**EXCERPTED TEXT:**
ADTSG is a group for medical anthropologists and other social scientists with research focused on Alcohol, Drugs, or Tobacco to network, share information, and collaborate on potential projects. We typically host a gathering during the SfAA and AAA meeting each year.
Chair: Megan Sarmento, [email protected]
Vice Chair: Zachary Whiteman, [email protected]
Graduate Student Liaison: Abigail Shepherd, [email protected]
General Inquiries/Group Email: [email protected]
Facebook Group: https://www.facebook.com/groups/1520777234890158/
Annual prizes/awards: Graduate Student Paper Prize, Graduate Student Travel Award, Contingent Faculty Travel Award ($100 each)
Student Spotlight
ADTSG is proud to highlight the incredible work of undergraduate and graduate students doing research on drugs, alcohol, or tobacco. For the first quarter of 2026, we asked Siobhan Neely, MA student in Anthropology at the University of South Florida, to answer a few questions about her work:
1. How does anthropological theory inform your research on drug overdose and harm reduction?

**PROVIDED MATERIAL:**
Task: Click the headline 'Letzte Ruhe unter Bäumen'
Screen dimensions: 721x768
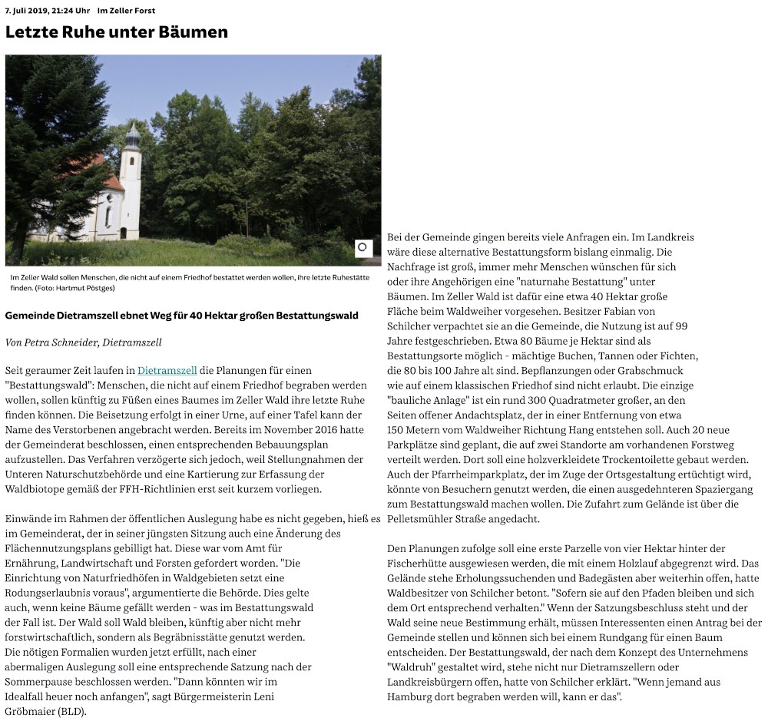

**EXERCISE A:**
For the ADTSG text, say yes or no for each statement and quote the words that decide it: (i) The group gives a Contingent Faculty Travel Award. (ii) Siobhan Neely is a PhD student. (iii) Zachary Whiteman is the group's chair.
**EXERCISE B:**
Duplicate the part of the ADTSG text starting at "Chair: Megan Sarmento, [email" and ending at "and harm reduction?".
**EXERCISE C:**
Pick up the ADTSG text after its last line and keep writing it.
The listing has nothing to do with the ADTSG text.

**RESPONSE BOX A:**
(i) Yes: "Contingent Faculty Travel Award ($100 each)"
(ii) No: "MA student in Anthropology at the University of South Florida"
(iii) No: "Chair: Megan Sarmento"

**RESPONSE BOX B:**
Chair: Megan Sarmento, [email protected]
Vice Chair: Zachary Whiteman, [email protected]
Graduate Student Liaison: Abigail Shepherd, [email protected]
General Inquiries/Group Email: [email protected]
Facebook Group: https://www.facebook.com/groups/1520777234890158/
Annual prizes/awards: Graduate Student Paper Prize, Graduate Student Travel Award, Contingent Faculty Travel Award ($100 each)
Student Spotlight
ADTSG is proud to highlight the incredible work of undergraduate and graduate students doing research on drugs, alcohol, or tobacco. For the first quarter of 2026, we asked Siobhan Neely, MA student in Anthropology at the University of South Florida, to answer a few questions about her work:
1. How does anthropological theory inform your research on drug overdose and harm reduction?

**RESPONSE BOX C:**
Anthropological theory helps me treat psychedelics not just as drugs, but as experiences woven into culture, power, and meaning. I draw on interpretive anthropology to understand how people with substance use disorder narrate psychedelic experiences as moments of insight, healing, or “reset.” I also use critical and decolonial perspectives to keep in view the long histories of Indigenous plant medicine and the unequal structures that shape who gets safe, supported access to these substances today. Put simply, anthropology lets me ask not only whether psychedelics “work,” but for whom, in what settings, and according to whose definition of recovery.
2. Why are you interested in drug research?
I’m interested in drug research because it’s personal for me. I’ve lost too many loved ones to overdose, and I see firsthand how criminalization and the War on Drugs have failed people who use drugs. My work is driven by a desire to be part of solutions that treat people with dignity, reduce harm, and support forms of healing that help them feel reconnected to themselves, their communities, and ignite a sense of meaning in their lives.
3. What are your research plans for studying drugs/drug use?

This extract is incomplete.